Passado no bairro de Colonia Roma, na Cidade do México no início dos anos 1970, o filme “Roma”, de Alfonso Cuarón, estreou na semana passada no Netflix aclamado pela crítica. De fotografia complexa, o filme chegou a utilizar 45 diferentes posições de câmera para cenas supostamente simples, e caracterizou especialmente sua estética por ser filmado em preto e branco. A tecnologia utilizada para tal efeito, porém, não tinha nada de passadista.

Cena de “Roma”, de Alfonso Cuarón

“Roma” foi filmado com uma câmera Alexa65, de 65mm, originalmente em cores, e depois transformado em um filme preto e branco na finalização. Como um trabalho de colorização ao contrário, o processo permitiu que áreas isoladas específicas de certos frames pudessem ter suas cores manipuladas, para alcançar assim a intenção monocromática que o diretor procurou. “Isso estabelece um clima e uma ambiência que evoca a memória através de tecnologias modernas, em uma linda combinação de claridade e lembrança”, afirma um dos finalizadores do filme.

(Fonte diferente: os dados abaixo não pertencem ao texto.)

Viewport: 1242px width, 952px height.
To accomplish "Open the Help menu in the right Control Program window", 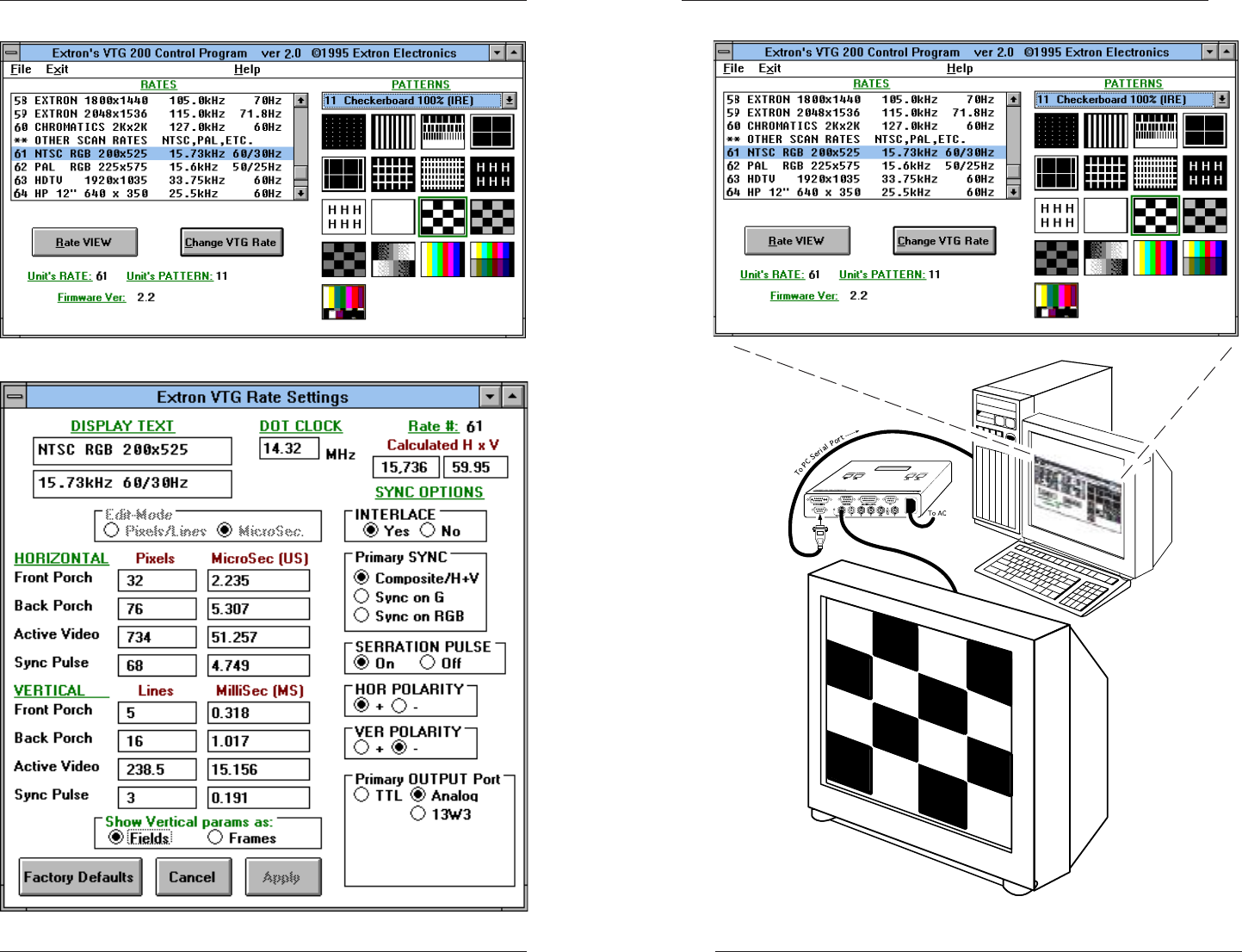I will (959, 69).
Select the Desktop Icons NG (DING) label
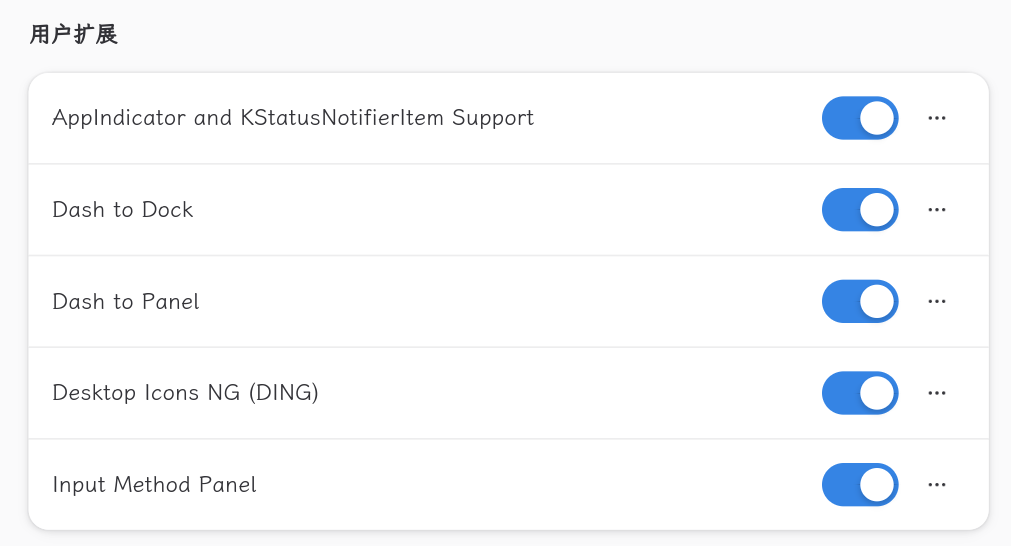Viewport: 1011px width, 546px height. (x=185, y=393)
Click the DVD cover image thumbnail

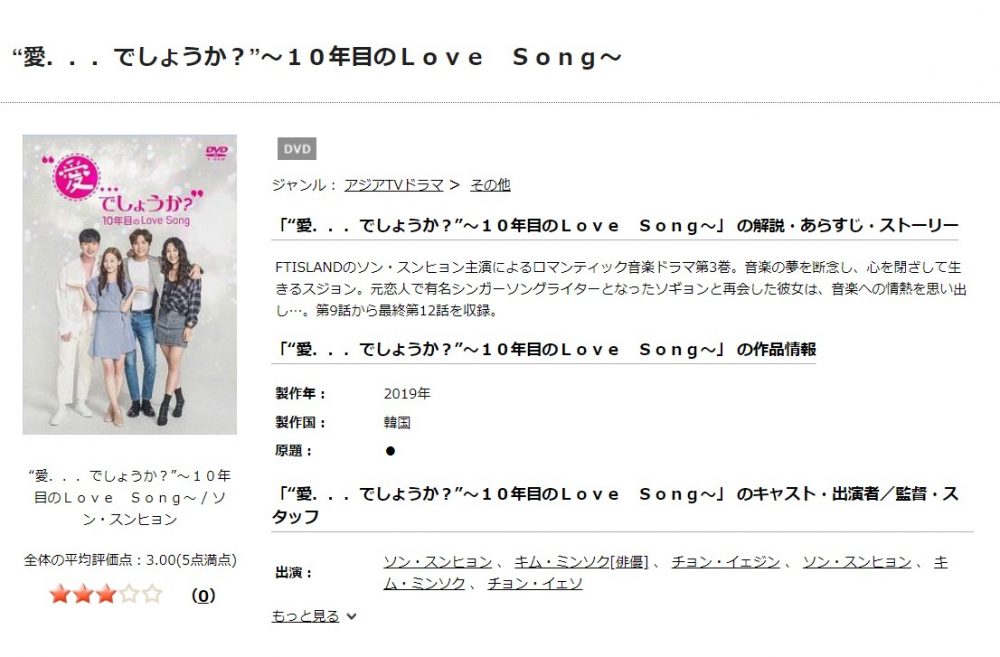[129, 284]
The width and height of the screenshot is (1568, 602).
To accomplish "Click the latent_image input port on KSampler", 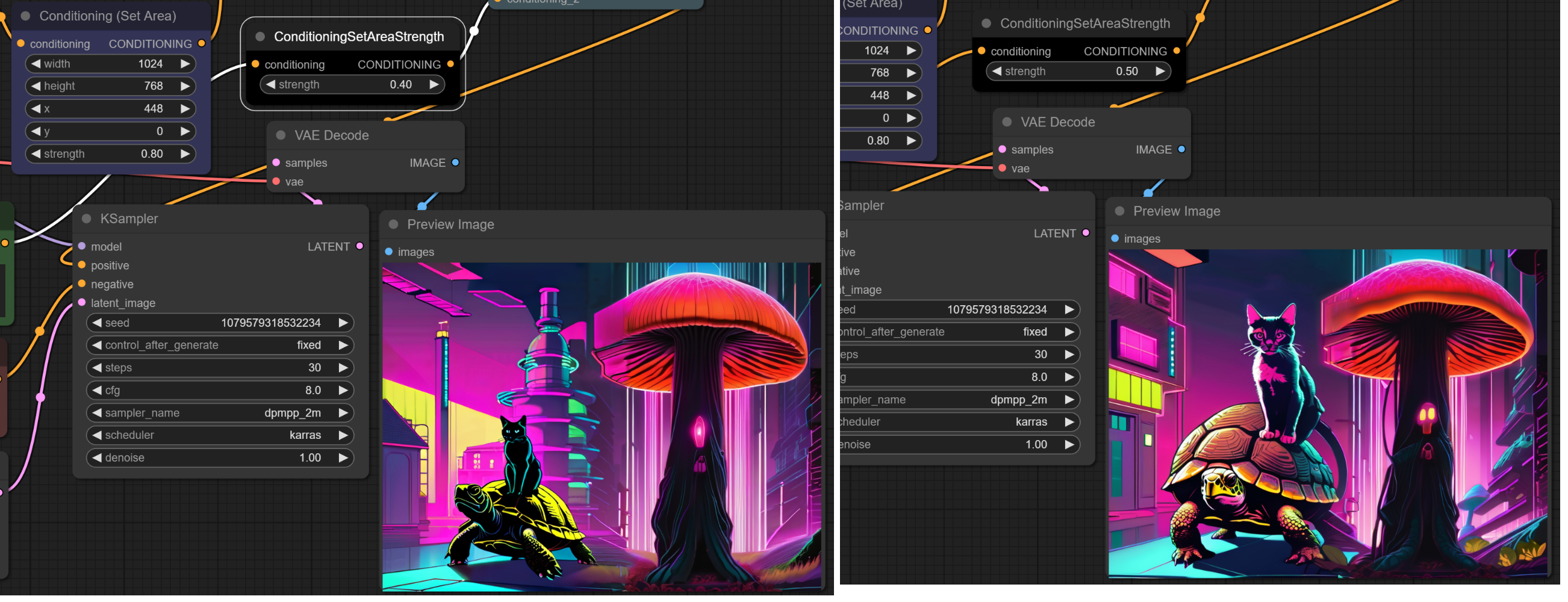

Cuáron dirigindo filmagem de “Roma”

Segundo o diretor, em entrevista para o site Indie Wire, a ideia não era fazer um filme que parecesse “vintage”, que parecesse velho, mas sim fazer um filme moderno que mergulhasse no passado. Para isso, através da pegada memorialista de “Roma”, a tecnologia permitiu que, segundo Cuarón, eles utilizassem um “preto e branco contemporâneo”, como parte do DNA do filme – que vem sendo considerado uma obra-prima.